→ WHAT IS REQUIRED: Omitting all images, output the entries that follow exactly as written.

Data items
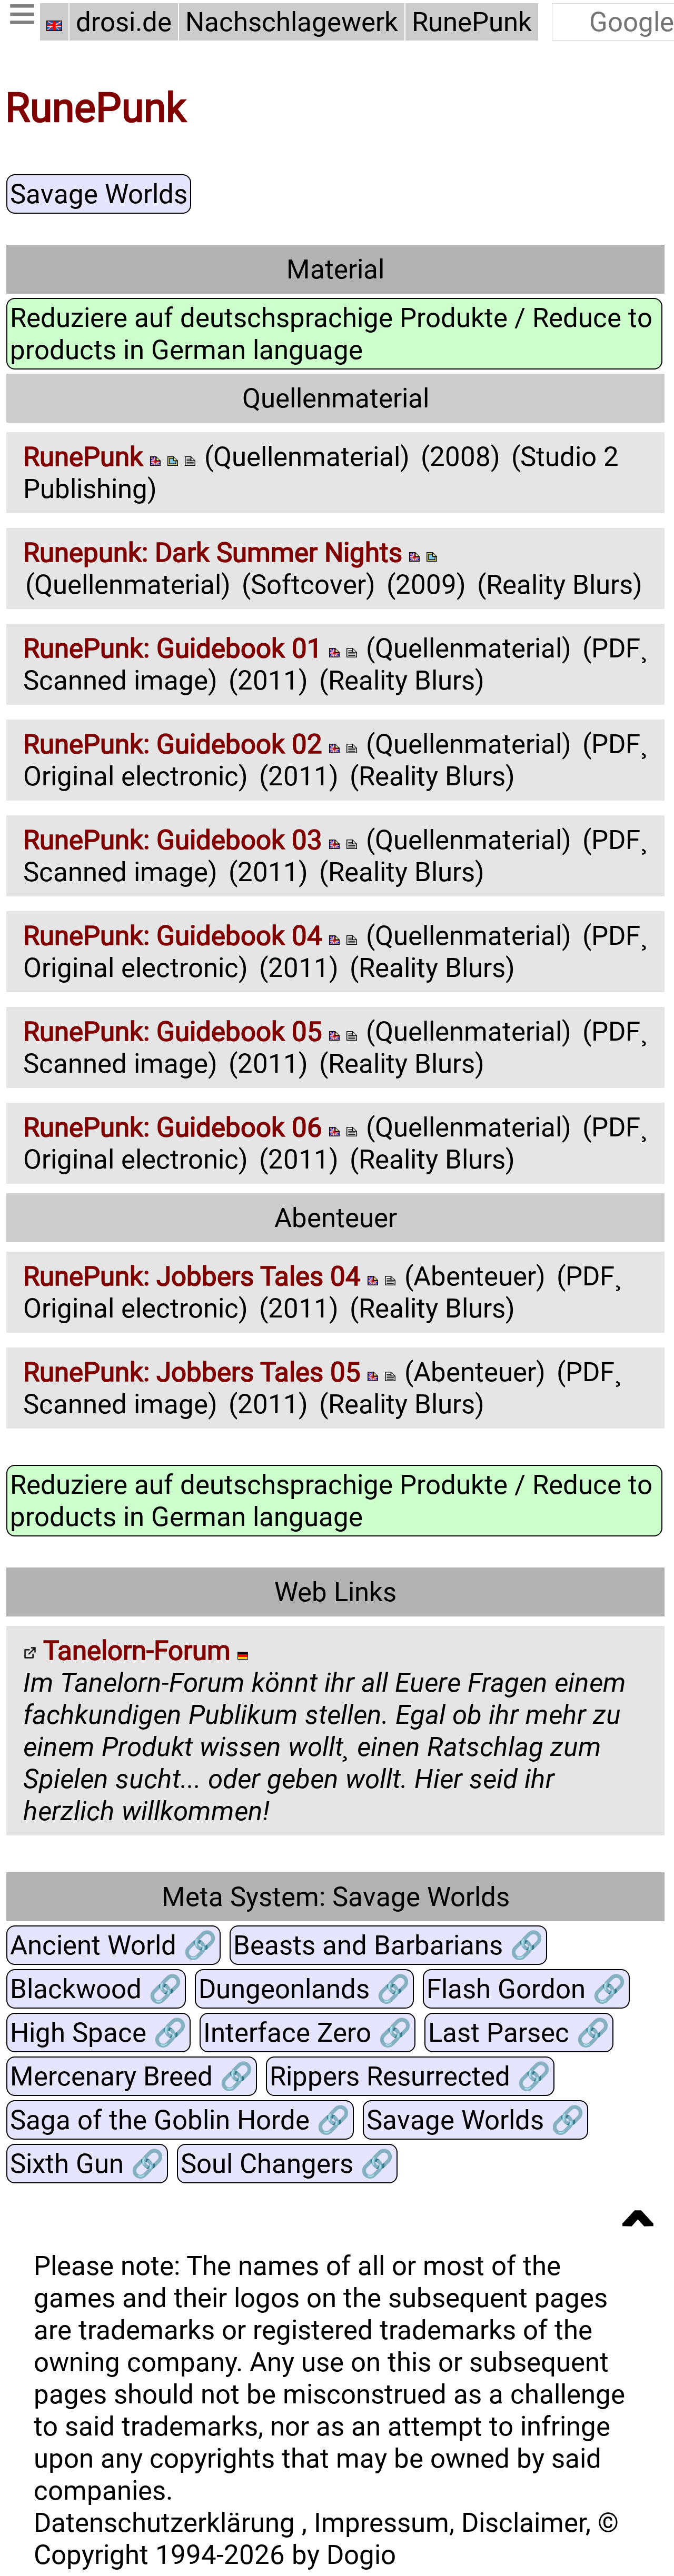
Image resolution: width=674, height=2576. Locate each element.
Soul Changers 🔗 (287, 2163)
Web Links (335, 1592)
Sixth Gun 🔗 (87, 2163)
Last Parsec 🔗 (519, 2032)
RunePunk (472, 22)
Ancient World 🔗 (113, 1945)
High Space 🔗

→ RESPONSE BELOW:
Image resolution: width=674, height=2576. Locate each element.
Soul Changers 🔗 (287, 2163)
Web Links (335, 1592)
Sixth Gun 🔗 (87, 2163)
Last Parsec 🔗 (519, 2032)
RunePunk (472, 22)
Ancient World 🔗 (113, 1945)
High Space 🔗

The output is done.